Le documentaire donne tout de suite le ton avec son premier témoignage, celui de Dianne. Elle raconte ici comment son frère, Piet, a été confié à Dom Robert, professeur à l’école abbatiale de Termonde, et a été abusé par celui-ci pendant six ans. "Ses organes génitaux étaient déchirés. Il a dû rester à la maison pendant un mois. Et pourtant, à la maison, on ne voulait pas voir [ce qui se passait], et le médecin non plus ne voulait rien dire. Piet était physiquement atteint et mentalement bien plus encore", raconte-elle. "Au fond, la confiance énorme que mes parents ont placée en Dom Robert est indescriptible. L’Église était supérieure à tout le monde". Plusieurs années plus tard, Piet se suicidera et, comble de l'histoire, son abuseur sera présent aux funérailles.

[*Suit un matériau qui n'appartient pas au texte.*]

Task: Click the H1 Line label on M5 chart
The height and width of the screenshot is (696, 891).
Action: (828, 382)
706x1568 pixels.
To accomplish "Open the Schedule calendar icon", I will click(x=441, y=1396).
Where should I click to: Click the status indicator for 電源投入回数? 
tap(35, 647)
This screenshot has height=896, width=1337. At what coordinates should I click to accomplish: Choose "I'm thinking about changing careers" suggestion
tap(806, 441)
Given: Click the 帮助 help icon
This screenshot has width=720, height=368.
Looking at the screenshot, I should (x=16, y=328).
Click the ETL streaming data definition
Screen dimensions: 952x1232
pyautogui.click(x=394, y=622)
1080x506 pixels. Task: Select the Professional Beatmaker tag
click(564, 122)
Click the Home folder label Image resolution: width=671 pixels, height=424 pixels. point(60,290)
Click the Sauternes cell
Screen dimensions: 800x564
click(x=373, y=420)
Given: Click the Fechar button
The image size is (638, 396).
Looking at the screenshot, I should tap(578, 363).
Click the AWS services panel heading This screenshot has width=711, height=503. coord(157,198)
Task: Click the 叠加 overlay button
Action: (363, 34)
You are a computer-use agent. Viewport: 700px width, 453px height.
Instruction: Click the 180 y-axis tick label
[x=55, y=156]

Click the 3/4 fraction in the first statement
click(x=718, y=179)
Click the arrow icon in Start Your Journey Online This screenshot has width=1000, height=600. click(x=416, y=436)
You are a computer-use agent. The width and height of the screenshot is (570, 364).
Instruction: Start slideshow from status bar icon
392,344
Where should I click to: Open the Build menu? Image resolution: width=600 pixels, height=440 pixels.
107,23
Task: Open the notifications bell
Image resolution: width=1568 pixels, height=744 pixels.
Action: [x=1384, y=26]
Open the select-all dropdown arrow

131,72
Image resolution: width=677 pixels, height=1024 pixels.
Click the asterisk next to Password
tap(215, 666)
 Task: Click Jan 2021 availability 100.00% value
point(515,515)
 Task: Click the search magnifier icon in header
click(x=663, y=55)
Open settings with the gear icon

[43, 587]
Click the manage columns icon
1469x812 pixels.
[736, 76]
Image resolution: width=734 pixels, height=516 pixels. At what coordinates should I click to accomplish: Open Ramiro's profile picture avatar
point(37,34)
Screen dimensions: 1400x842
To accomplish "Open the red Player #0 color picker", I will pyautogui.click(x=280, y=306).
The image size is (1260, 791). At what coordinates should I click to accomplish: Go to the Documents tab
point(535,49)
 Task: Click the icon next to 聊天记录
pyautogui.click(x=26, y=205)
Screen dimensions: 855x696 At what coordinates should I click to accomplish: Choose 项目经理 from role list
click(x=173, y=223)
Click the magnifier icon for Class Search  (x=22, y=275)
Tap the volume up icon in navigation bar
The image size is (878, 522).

Piet n'est pas un cas isolé. "L'école abbatiale de Termonde était l'un des dossiers les plus graves, en termes d'ampleur et de gravité", explique à "Godvergeten" Ann Vandierendonck, de la police locale. "C'est comme si c'était normal là-bas et tout se déroulait en fermant les yeux: des orgies, des garçons dans les toilettes communes des prêtres, un entrepôt où tout était prêt à faire des photos d'abus".

Ailleurs en Belgique, ces histoires sordides se répètent et se ressemblent. "J'ai été violée par un prêtre pendant que deux religieuses me tenaient les jambes et les bras", a déclaré une victime. "J'ai fini par tomber enceinte. Ils ont donné naissance à mon fils et m'ont ensuite forcé à lui mettre un oreiller" pour qu'il meure.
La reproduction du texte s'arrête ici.